Correcting fact table records that were changed by a user

flamblaster · June 26, 2023, 4:50am

Hi there,

I've got a situation I want to try to model and wanted to see what other folks have done in this situation. I've run into this before but the data set I'm working with has a lot of user error issues that I'm going to have to deal with.

My understanding with Kimball method dimensional modeling is that you don't want to update fact records, which I have been able to avoid thus far. And what I'm working with has to be atomic grain, so periodic snapshots won't really make sense.

Basically, in the source system, users may need to correct a date field or other fields that are not additive. I'll be getting updates not based on order date but on insert or update date of the source system.

I'd like to know what other people are doing when they run into a similar issue. So for example, let's say (modeled below) a user originally put the order date (there are about 7 date fields they work with, but simplified to 1 here), in as 1/1/2020. The data gets loaded into the fact table that night, and all is good in the world.

The next day, a manager makes the employee correct the order date to 12/31/2019 because the employee failed to do the data entry. The measurements may or may not have changed. I'm focused on the date for this example.

Would you logically delete? Delete? Add a new record to reverse it? Or something else?

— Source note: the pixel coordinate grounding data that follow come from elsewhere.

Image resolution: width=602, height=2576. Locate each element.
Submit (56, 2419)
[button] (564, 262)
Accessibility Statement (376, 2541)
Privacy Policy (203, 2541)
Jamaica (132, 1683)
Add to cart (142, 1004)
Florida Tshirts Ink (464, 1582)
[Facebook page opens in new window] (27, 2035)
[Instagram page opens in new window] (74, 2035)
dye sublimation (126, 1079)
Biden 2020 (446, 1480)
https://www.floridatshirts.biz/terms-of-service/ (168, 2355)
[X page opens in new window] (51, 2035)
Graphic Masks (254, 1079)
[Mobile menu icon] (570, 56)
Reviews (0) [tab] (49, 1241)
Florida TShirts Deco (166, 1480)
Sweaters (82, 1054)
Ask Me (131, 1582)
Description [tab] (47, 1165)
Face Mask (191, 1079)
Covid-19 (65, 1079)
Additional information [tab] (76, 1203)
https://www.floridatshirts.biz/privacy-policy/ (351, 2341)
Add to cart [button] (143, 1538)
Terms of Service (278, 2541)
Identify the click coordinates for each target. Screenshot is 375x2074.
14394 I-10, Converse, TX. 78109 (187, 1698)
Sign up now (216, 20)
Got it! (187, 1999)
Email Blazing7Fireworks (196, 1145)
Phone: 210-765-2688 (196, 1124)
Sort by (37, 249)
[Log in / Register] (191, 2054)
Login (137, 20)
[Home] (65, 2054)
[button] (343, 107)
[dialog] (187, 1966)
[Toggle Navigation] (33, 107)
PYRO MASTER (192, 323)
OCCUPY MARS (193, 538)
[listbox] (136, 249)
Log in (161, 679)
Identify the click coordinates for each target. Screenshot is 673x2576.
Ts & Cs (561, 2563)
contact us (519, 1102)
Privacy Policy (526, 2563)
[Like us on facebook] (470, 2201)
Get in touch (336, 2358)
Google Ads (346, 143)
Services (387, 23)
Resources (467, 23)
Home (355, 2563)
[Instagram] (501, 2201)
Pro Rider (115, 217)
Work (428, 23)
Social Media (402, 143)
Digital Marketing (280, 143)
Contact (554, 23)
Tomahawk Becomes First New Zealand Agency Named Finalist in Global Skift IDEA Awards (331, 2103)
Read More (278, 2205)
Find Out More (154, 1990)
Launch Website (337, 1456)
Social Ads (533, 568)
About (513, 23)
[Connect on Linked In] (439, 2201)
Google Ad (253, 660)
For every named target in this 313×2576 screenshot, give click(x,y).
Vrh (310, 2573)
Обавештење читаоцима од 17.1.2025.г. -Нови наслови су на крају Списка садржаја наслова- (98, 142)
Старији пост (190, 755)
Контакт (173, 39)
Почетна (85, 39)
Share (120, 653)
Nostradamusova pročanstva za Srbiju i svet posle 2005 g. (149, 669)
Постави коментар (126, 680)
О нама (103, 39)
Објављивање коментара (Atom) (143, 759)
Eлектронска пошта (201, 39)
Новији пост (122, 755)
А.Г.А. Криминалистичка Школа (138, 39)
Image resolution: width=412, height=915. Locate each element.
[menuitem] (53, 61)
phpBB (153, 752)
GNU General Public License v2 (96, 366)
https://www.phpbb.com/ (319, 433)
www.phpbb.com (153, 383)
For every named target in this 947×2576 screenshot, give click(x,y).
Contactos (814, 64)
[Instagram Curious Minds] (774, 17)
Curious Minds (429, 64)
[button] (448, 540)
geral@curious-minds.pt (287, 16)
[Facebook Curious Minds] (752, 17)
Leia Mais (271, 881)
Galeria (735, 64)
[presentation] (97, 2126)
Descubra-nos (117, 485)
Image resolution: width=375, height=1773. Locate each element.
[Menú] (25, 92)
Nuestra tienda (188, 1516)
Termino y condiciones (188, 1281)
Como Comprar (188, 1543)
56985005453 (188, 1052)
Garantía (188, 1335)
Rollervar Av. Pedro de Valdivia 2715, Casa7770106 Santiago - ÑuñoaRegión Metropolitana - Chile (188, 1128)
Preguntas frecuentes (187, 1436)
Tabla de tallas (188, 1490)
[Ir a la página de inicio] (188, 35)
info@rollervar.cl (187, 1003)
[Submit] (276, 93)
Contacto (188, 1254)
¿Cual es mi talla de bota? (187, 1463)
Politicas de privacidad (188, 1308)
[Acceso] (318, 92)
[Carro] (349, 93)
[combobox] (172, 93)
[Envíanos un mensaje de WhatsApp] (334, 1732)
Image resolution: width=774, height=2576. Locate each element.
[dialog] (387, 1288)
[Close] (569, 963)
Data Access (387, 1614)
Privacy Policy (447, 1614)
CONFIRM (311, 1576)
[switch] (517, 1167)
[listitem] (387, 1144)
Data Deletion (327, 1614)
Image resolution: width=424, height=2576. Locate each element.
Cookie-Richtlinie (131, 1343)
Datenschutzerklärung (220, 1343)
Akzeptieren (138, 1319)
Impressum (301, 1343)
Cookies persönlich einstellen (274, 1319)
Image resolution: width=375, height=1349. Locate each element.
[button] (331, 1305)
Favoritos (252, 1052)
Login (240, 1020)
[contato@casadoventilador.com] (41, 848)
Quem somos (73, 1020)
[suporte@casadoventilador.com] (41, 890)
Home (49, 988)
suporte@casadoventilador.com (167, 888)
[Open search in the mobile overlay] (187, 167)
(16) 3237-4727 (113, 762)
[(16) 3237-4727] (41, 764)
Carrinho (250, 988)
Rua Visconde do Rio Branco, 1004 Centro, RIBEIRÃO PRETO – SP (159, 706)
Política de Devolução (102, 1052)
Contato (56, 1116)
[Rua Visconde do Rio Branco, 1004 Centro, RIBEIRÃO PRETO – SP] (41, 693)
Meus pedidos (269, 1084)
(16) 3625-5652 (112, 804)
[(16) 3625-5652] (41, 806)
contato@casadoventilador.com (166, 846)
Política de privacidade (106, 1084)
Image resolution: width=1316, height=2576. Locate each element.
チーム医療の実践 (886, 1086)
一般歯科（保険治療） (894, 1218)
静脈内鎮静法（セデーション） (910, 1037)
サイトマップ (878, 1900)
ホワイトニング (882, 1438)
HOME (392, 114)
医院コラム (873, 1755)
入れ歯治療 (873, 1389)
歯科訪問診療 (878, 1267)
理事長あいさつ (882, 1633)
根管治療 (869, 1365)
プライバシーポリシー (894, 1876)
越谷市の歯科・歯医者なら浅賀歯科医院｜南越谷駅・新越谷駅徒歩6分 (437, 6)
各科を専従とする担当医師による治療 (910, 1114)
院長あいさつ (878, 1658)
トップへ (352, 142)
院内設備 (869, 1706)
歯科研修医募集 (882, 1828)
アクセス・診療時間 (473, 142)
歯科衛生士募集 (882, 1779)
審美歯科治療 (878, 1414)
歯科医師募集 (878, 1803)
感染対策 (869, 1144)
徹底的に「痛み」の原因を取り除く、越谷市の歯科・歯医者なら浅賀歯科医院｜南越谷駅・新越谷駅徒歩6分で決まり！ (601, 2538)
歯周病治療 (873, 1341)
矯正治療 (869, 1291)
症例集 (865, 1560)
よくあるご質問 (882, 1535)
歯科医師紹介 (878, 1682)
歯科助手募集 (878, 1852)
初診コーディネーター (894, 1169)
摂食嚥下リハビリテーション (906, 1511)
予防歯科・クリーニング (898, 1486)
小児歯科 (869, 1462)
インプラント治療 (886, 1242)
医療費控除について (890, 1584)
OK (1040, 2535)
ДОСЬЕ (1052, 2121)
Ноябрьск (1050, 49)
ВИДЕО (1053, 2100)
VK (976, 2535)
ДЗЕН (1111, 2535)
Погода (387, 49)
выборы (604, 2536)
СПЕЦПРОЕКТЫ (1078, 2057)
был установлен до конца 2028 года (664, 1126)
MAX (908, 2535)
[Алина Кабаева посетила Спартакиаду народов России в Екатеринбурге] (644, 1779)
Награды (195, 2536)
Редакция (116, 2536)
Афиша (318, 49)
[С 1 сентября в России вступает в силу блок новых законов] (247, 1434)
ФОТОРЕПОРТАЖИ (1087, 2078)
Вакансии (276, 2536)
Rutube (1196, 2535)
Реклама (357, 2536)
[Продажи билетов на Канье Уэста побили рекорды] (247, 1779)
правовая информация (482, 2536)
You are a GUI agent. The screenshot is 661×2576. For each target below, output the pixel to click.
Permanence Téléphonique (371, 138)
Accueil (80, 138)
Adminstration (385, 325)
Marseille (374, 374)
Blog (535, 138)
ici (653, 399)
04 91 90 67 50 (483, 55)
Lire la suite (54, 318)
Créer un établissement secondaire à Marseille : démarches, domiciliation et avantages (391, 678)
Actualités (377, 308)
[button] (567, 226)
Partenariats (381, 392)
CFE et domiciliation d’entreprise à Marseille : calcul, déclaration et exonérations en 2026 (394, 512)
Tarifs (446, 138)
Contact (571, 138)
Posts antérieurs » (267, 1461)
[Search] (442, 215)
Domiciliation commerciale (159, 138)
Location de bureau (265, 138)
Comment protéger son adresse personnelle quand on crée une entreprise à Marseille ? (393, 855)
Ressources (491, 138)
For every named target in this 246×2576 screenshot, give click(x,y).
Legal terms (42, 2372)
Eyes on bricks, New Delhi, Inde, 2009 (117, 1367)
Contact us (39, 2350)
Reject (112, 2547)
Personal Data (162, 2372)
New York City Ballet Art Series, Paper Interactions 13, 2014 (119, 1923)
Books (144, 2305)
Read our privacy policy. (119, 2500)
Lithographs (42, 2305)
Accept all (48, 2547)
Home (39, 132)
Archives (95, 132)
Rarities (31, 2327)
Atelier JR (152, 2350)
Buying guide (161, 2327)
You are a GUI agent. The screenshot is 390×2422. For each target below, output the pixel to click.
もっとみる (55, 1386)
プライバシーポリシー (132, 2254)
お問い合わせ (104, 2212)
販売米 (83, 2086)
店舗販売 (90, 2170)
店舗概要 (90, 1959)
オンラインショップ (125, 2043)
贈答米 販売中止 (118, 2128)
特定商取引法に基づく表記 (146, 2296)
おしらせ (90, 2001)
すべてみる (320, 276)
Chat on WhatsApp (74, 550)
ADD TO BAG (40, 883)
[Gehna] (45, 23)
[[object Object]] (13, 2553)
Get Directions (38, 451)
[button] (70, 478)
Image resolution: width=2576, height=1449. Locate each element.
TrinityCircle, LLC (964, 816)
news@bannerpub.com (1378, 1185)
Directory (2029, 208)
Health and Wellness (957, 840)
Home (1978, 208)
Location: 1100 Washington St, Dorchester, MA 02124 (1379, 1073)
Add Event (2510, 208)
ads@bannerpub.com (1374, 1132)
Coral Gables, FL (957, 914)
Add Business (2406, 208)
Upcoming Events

I've writen an extremey oversimplified example below. Forgive me for not normalizing the source data. Hopefully folks can see what I'm trying to point out.

Thanks in advance!

--load a date dimension with the 2 dates that will be in question
declare @dim_date table (dim_date_key int, cal_date datetime)
insert into @dim_date (dim_date_key, cal_date)
values
(20191231, '2019-12-31 00:00'),
(20200101, '2020-01-01 00:00')

--assume the fact staging table was loaded with source data
declare @stagetable table (order_id int, order_date datetime, amount float(2), insert_datetime datetime, update_datetime datetime)
insert into @stagetable (order_id, order_date, amount, insert_datetime, update_datetime)
values
(1, '2020-01-01', 15.35, '2020-01-01 15:30', null)

--check values of staging table
select *
from @stagetable

--set up simple fact table
declare @facttable table (dim_date_key int, amount float(2))

--insert fact records from staging that don't exist in the fact table
insert into @facttable (dim_date_key, amount)
select d.dim_date_key, s.amount
from @stagetable s
join @dim_date d on d.cal_date=s.order_date
except
select dim_date_key, amount
from @facttable

--check values of fact table
select *
from @facttable

--user fixed a date field in the source system. Consequently, there was a new version of the fact record
insert into @stagetable (order_id, order_date, amount, insert_datetime, update_datetime)
values
(1, '2019-12-31', 15.35, '2020-01-01 15:30', '2020-01-02 16:00')

--insert new records that are not already in the fact table
insert into @facttable (dim_date_key, amount)
select d.dim_date_key, s.amount
from @stagetable s
join @dim_date d on d.cal_date=s.order_date
except
select dim_date_key, amount
from @facttable

--what would you do with the original record? It's not a measure issue and not a late arriving dimension issue. The dimension was wrong.
--Do you logically delete the original? Do you throw it out then reload? Do you update it?
select *
from @facttable

RogierPronk · June 26, 2023, 4:08pm

What you are describing is called a slowly changing dimension and you have different kind of types.

Take a look at this video for an excellent overview:

SCD: Slowly changing dimensions explained with real examples

flamblaster · June 26, 2023, 4:27pm

Well, no, I have multiple SCD 1 & 2 dimensions modeled in various places throughout the DW. It's the fact that changed. In this example, the version of the fact record on that ETL package load was incorrect and needs to be changed. A slowly changing dimension is where the dimension changes. The dimension didn't change, the fact did.

RogierPronk · June 26, 2023, 8:19pm

You can use the same strategy. If you don't want to use it then I would choose to update the record. Maybe I would use a Temporal Tables - SQL Server | Microsoft Learn.

In my opion it all depends on the question if you need to explain why the data today is different then a week ago. If you have to answer that question I would use the technique SCD 2.

flamblaster · June 26, 2023, 10:32pm

Thanks Rogier, but updates to Fact records are typically not best practices. It would just be an overwrite (SCD1) but this isn't a dimension, it's a fact. There are multiple reasons that updating facts are frowned upon, but was looking for thoughts from people who are encountering this in a DW now. I could theoretically find the correction, identify the row, and do an in-place update of the value. But worried about transaction logging during ETL and other potential problems with updates.

I appreciate your insights, thanks

RogierPronk · June 27, 2023, 5:34pm

Maybe this article is a solution:

5) BI - Handle History on fact-tables LinkedIn